* SOURCE EXCERPT *
════════════════
Yet, as weeks went by, Ankara's enthusiasm for the project cooled significantly. Concerns over the political situation in Afghanistan and possible U.S. military strikes on Iraq were cited as explanations for Ankara's sudden caution.
Whether Washington has succeeded in appeasing Turkey's concerns regarding the next steps of its antiterrorism campaign is not clear. Be that as it may, when asked by Reuters on 17 June why his country had eventually decided to take over the command of ISAF, General Zorlu cited Ankara's commitment to the global drive against terrorism and reverted to the same kind of ready-made comments officials in Ankara provided at the start of the anti-Taliban campaign. "In this case, after the 11 September attacks in the United States, Turkey would like to show [that it is committed to deter] terrorism. The second reason [why] Turkey accepted this invitation [to be] the [leading] nation and [to take] over the command of ISAF is that the Turkish and Afghan peoples [have been] friends and brothers for many centuries," Zorlu said.
Today's takeover also follows months of negotiations between Turkey and members of the U.S.-led antiterrorism coalition over possible technical glitches.
Ankara sought, and has apparently received, assurances from its allies that Turkish troops would be granted logistical and airlift support to carry out their mission, and that they would be able to use some communications equipment and facilities left behind by the British.
Another major concern for Turkish Prime Minister Bulent Ecevit's coalition cabinet, which is battling to extricate the country from its worst economic crisis since World War II, was that the international community would share the financial burden assumed by Ankara in taking over the ISAF command.
On 19 March, the United States pledged to contribute an aid package worth $228 million to that end, thus appeasing some of Turkey's concerns.
Jeremy Binnie is a Middle East editor at the British-based "Jane's Sentinel Security Assessment" newsletter, a publication of the Jane's Information Group. He told RFE/RL that expected economic and political fallout have certainly been instrumental in Turkey's eventually agreeing to assume the leadership of ISAF. "Turkey has already seen quite a few concessions coming out from the World Bank and the International Monetary Fund on the economic situation. And by helping the U.S. out at this kind of time, the Turks will certainly want to get very sympathetic views on their positions on various other issues. Whether that will happen in Europe as well -- which is often a more crucial axis for the Turks, who are looking to get into the [European Union] -- is much more debatable because of the ongoing human-rights situation and economic problems. But with the U.S., this kind of deployment will certainly boost their diplomatic weight," Binnie said. On 4 February, the IMF pledged to allocate up to $16 billion in economic aid under a three-year standby deal to help Turkey overcome its 17-month-old economic crisis. It was the third major IMF aid program offered to Turkey in two years. Ankara is also due to receive more than $6 million by 2004 under a three-year World Bank program.
The U.S. administration, which analysts believe has been instrumental in getting the IMF and the World Bank to accelerate steps to rescue the Turkish economy, has also met Ankara's request to put the Kurdistan Workers Party, or PKK, on its list of terrorist organizations after 11 September.
The European Union made a similar decision on 3 May, but only after the PKK decided to dissolve and to change its name into the Freedom and Democracy Congress of Kurdistan, or KADEK. Turkey's demands that the renamed separatist group be put on the EU terrorism list have not yet yielded any results.
════════════════
* MATERIAL *
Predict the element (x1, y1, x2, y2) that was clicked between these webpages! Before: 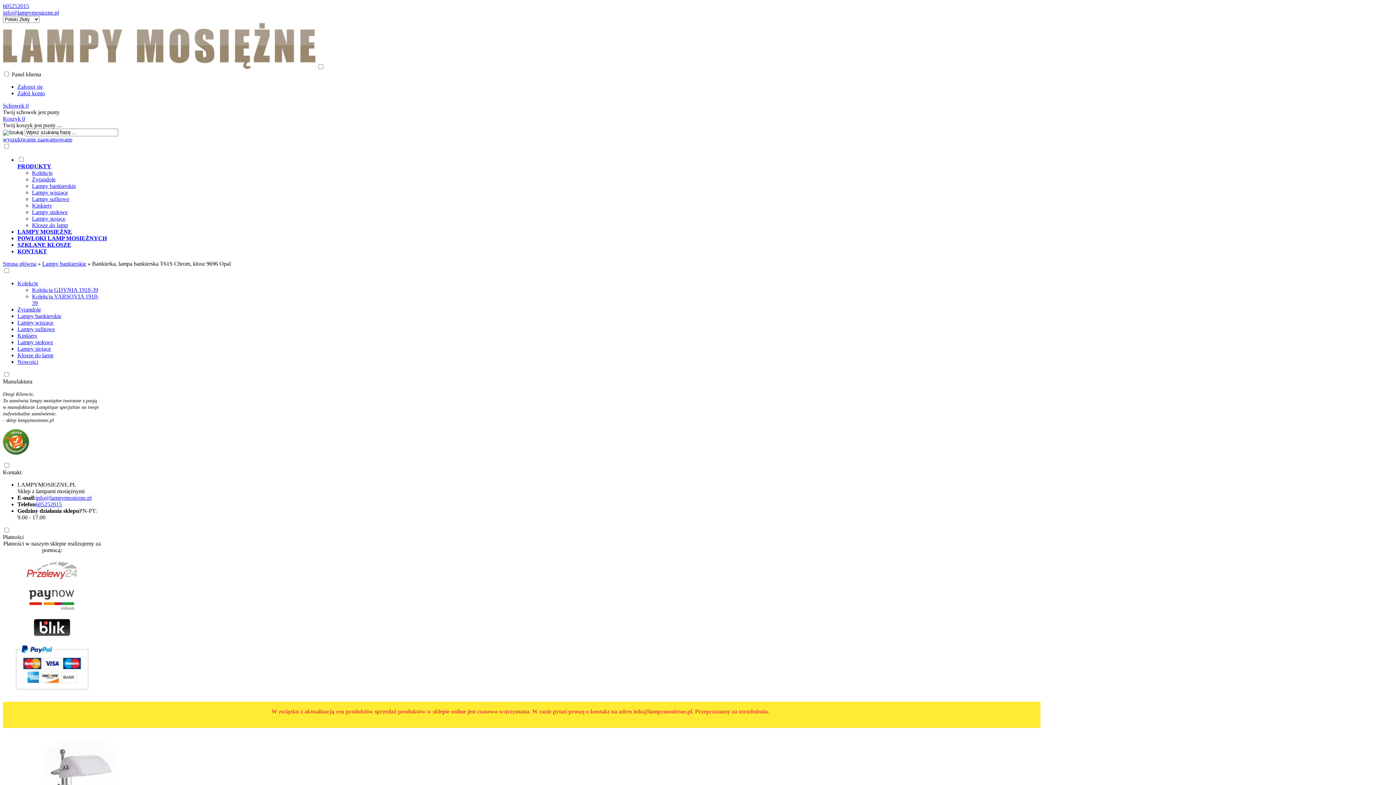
════════════════
* TASK DESCRIPTION *
List every calendar date given as a day and month in the excerpt on Turkey's takeover of the ISAF command.

* FINISHED ANSWER *
17 June
11 September
19 March
4 February
3 May